KEY WORDS: Anti-oxidant, histopathology, sperm, testis, testosterone, Tribulus terrestris fruits
INTRODUCTION
Infertility is one of the major health problems in life, and approximately about 30% of this problem is due to male factors [1]. Several factors can interfere with the process of spermatogenesis, reduce sperm quantity and quality and decrease male fertility. Many diseases such as coronary heart diseases, diabetes mellitus and chronic liver diseases as well as insufficient vitamins intake have deleterious effects on spermatogenesis and production of normal sperm [2]. Oxidative stress is a major predisposing risk factor for many chronic diseases, including male infertility problem [3,4]. On the other side, intake of natural anti-oxidant agents from plants together with vitamins E and C can protect sperm DNA from oxidative stress in the testis of rats [5], and antagonize testicular toxicity in rabbits [6]. Medicinal plants are a promising source for safe, natural anti-oxidant agents as they contain many bioactive constituents, especially anti-oxidant flavonoids and polyphenol compounds [7].
Tribulus terrestris plant, popularly known as puncture vine, is a perennial creeping herb with a worldwide distribution. Since ancient times, T. terrestris has a long history as a powerful aphrodisiac [8,9]. In traditional medicine, T. terrestris roots are used for treating male infertility [10,11]. Moreover, T. terrestris roots extract and total saponins extracted from the roots have beneficial effects on various ailments such as urinary tract infections, inflammations, leucorrhea, edema, and ascites [11,12]. T. terrestris fruits extract has been successfully used in Europe and Asia to treat sexual dysfunction in males [13]. The different pharmacological effects of T. terrestris plant were reviewed by Chhatre et al. [14]. The present study was designed to evaluate the protective and anti-oxidant activities of the methanolic extract of T. terrestris fruits (METT) against testicular toxicity and oxidative stress induced sodium valproate (SVP) in rats, and to examine the possible mechanisms.
MATERIALS AND METHODS
Plant Material
The fruits of T. terrestris (Family Zygophyllaceae) plant were obtained from the company of medicinal herbs, seeds, agricultural products, Cairo, Egypt. These fruits were botanically authenticated by Dr. Abdelhalim Mohamed, Flora and Taxonomy Department, Agricultural Research Centre, Giza, Egypt. Herbal specimen was deposited at the Department of Pharmacology, Faculty of Veterinary medicine, Cairo University, Egypt.

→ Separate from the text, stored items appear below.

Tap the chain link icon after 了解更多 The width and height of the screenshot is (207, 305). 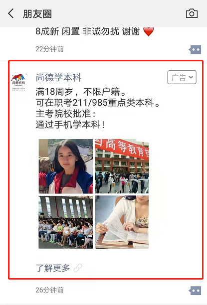[78, 268]
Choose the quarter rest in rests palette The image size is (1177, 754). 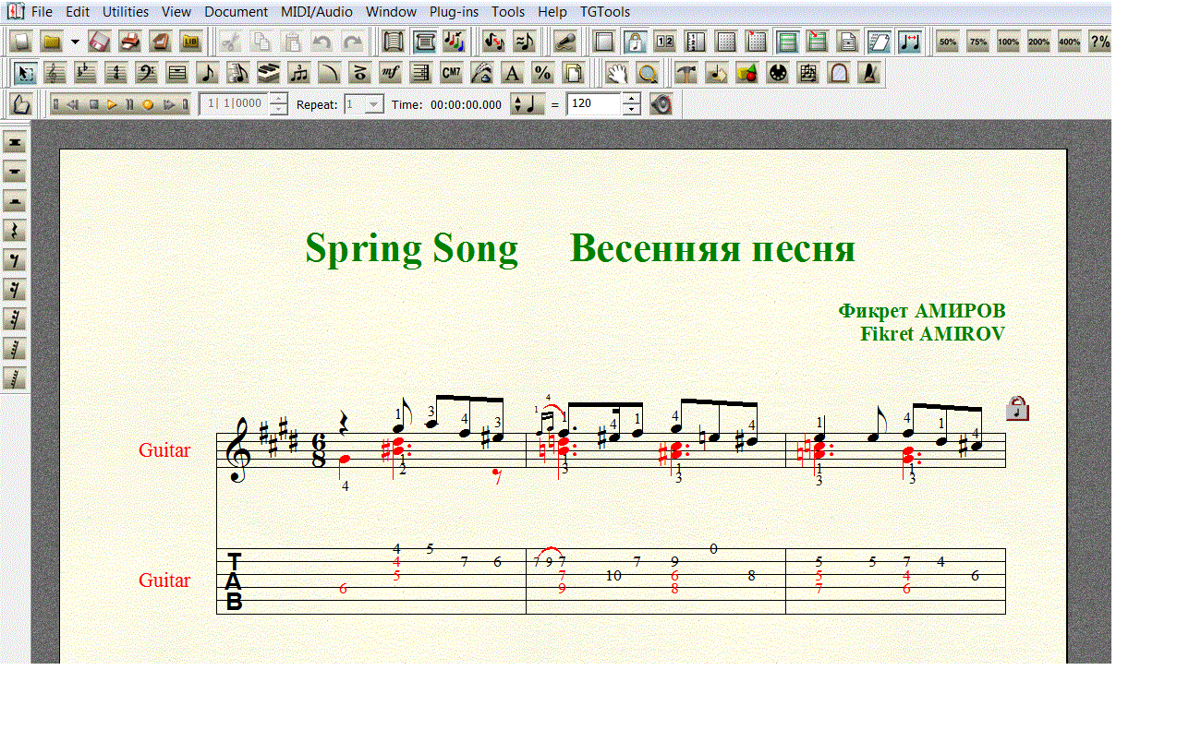[15, 231]
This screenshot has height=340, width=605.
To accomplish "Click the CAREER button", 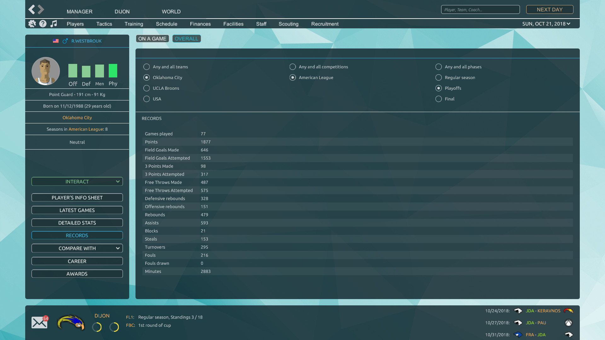I will pyautogui.click(x=77, y=261).
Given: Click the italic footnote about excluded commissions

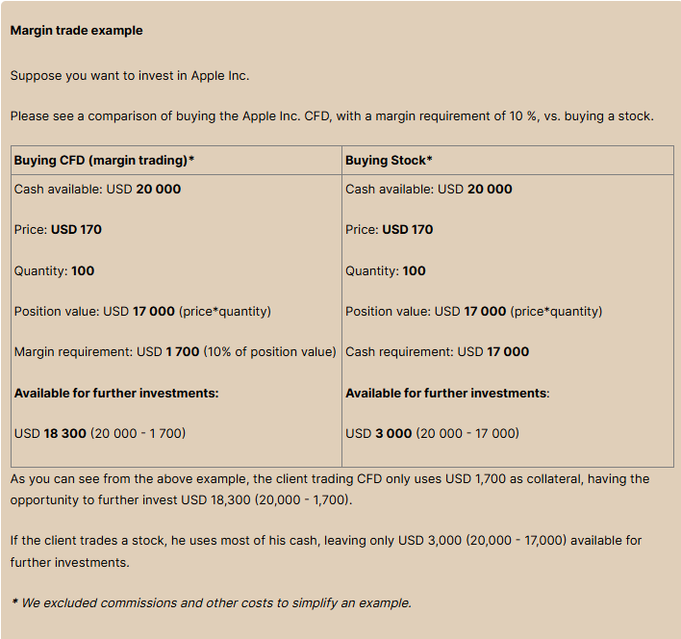Looking at the screenshot, I should tap(211, 602).
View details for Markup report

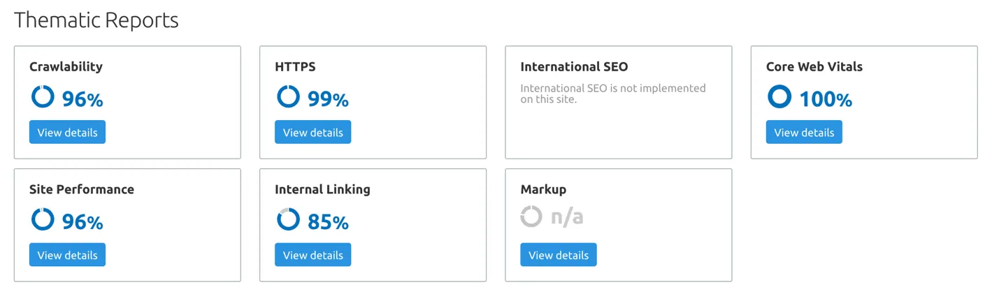[559, 255]
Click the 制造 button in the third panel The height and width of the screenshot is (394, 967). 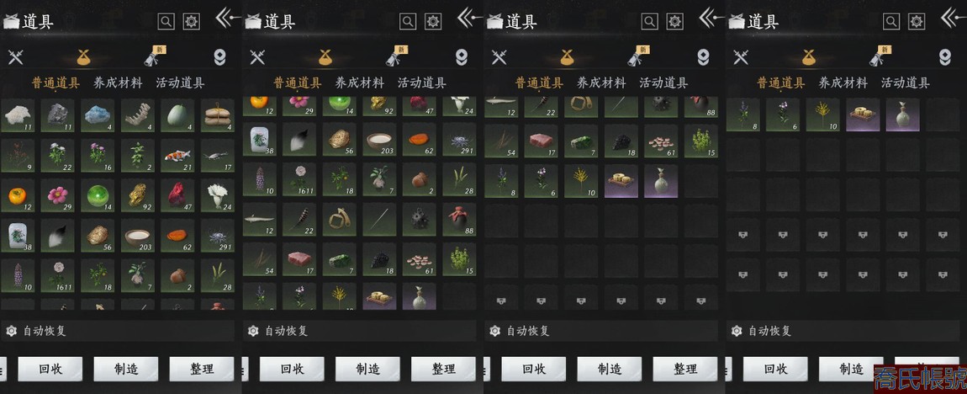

Extraction of Plant Material
The dry fruits of T. terrestris plant were pulverized and freezing dried. Two hundred grams of powdered dried fruits were extracted with 2 l of 90% methanol (Sigma Aldrich for Chemicals, USA) by percolation for 72 h. The solvent was evaporated by vacuum distillation at 45°C using a rotatory evaporator (West Germany). The liquid extract yielded 10 g of gummy residue that used for preparing the different doses of the extract using tween 80 as a suspending agent.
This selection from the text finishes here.